ConocoPhillips spent $132 million on depreciation, depletion and amortization expenses in Alaska during the first quarter, down slight year-over-year and quarter over quarter.
Production downThe higher profits mask declining production.
All told, ConocoPhillips produced 200,000 barrels of oil equivalent per day from Alaska during the first quarter, out of nearly 1.6 million boe per day for the company as a whole.
ConocoPhillips produced 175,000 barrels of oil per day in Alaska in the first quarter, down nearly 4 percent quarter-over-quarter and nearly 8 percent year-over-year.
By comparison, Lower 48 oil production was 171,000 bpd during the first quarter, up 8.2 percent quarter-over-quarter and 15.5 percent year-over-year. With the rise in unconventional oil production from the Eagle Ford shale and Bakken formation, the Lower 48 is becoming increasingly oil prone for ConocoPhillips after years of being primarily a gas-producing region for the company. At the current rate, Lower 48 oil production will likely pass Alaska oil production during the second quarter of the year.
ConocoPhillips believes its currently slate of programs could add more than 40,000 barrels of oil equivalent per day of new oil production from Alaska by 2018.
ConocoPhillips produced 16,000 bpd of natural gas liquids in Alaska during the first quarter of the year, even quarter-over-quarter and down 11 percent year-over-year.
$106.39 per barrelThe company reported earning an average liquids price of $106.39 per barrel from Alaska during the quarter, up $2.35 quarter-over-quarter and down $4.40 year-over-year.
ConocoPhillips produced 55 million cubic feet of natural gas per day in Alaska during the first quarter, up 21 percent quarter-over-quarter and mostly even year-over-year. The Alaska natural gas market often fluctuates depending on the status of the aging liquefied natural gas export terminal on the Kenai Peninsula. The facility sat idle for much of last year.
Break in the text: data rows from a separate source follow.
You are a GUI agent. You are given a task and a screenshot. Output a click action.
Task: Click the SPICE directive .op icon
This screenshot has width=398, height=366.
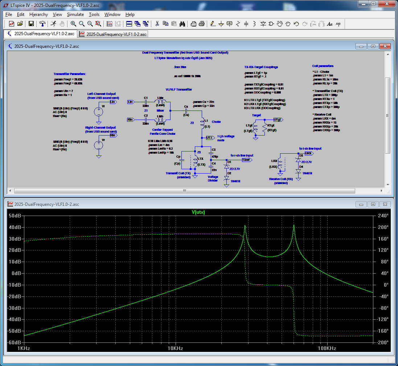click(x=338, y=24)
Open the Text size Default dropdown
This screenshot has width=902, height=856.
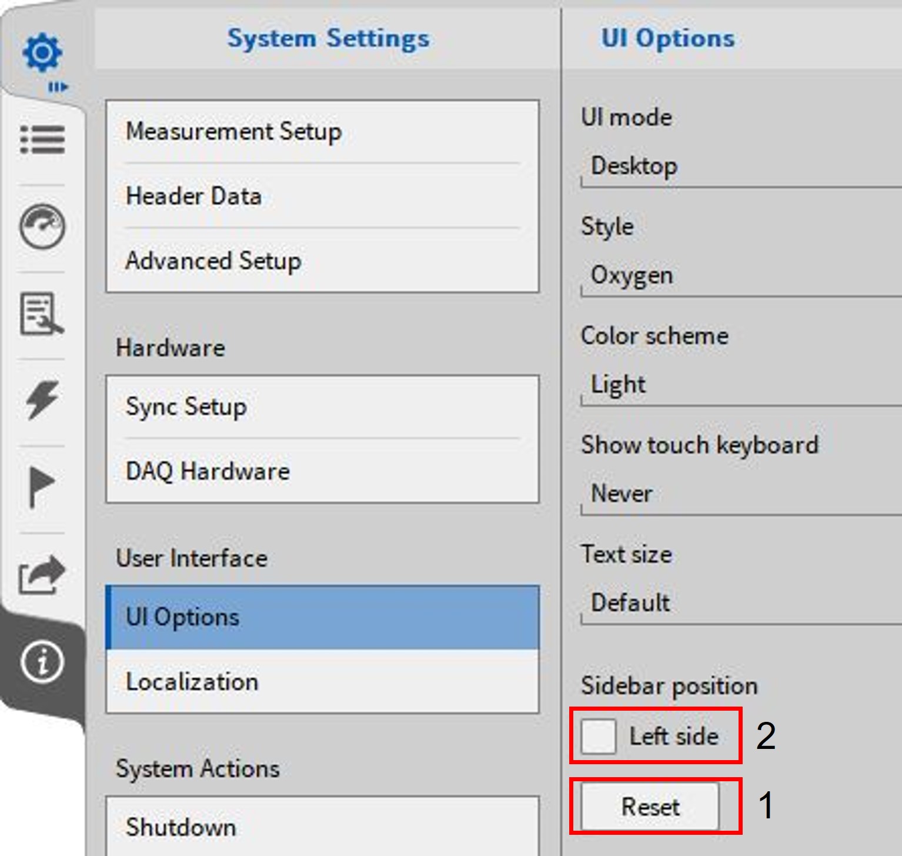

The company plans to deliver six LNG shipments this year. Each would contain some 2.75 billion cubic feet, of which some 60 percent is expected to be from third parties, according to ConocoPhillips, reflecting the rise of smaller Cook Inlet producers.
By comparison, ConocoPhillips produced nearly 1.5 bcf of natural gas per day from the Lower 48 and 707 mmcf per day from Canada during the first quarter.
ConocoPhillips reported an average price of $5.22 per thousand cubic feet for its Alaska natural gas during the first quarter, up from $3.74 per mcf during the fourth quarter of last year and $5.20 per mcf during the first quarter of last year, reflecting exports.
ConocoPhillips reported an average price of $5.08 per mcf from the Lower 48 and $5.81 per mcf from Canada during the fourth quarter, suggesting a narrow premium for Alaska.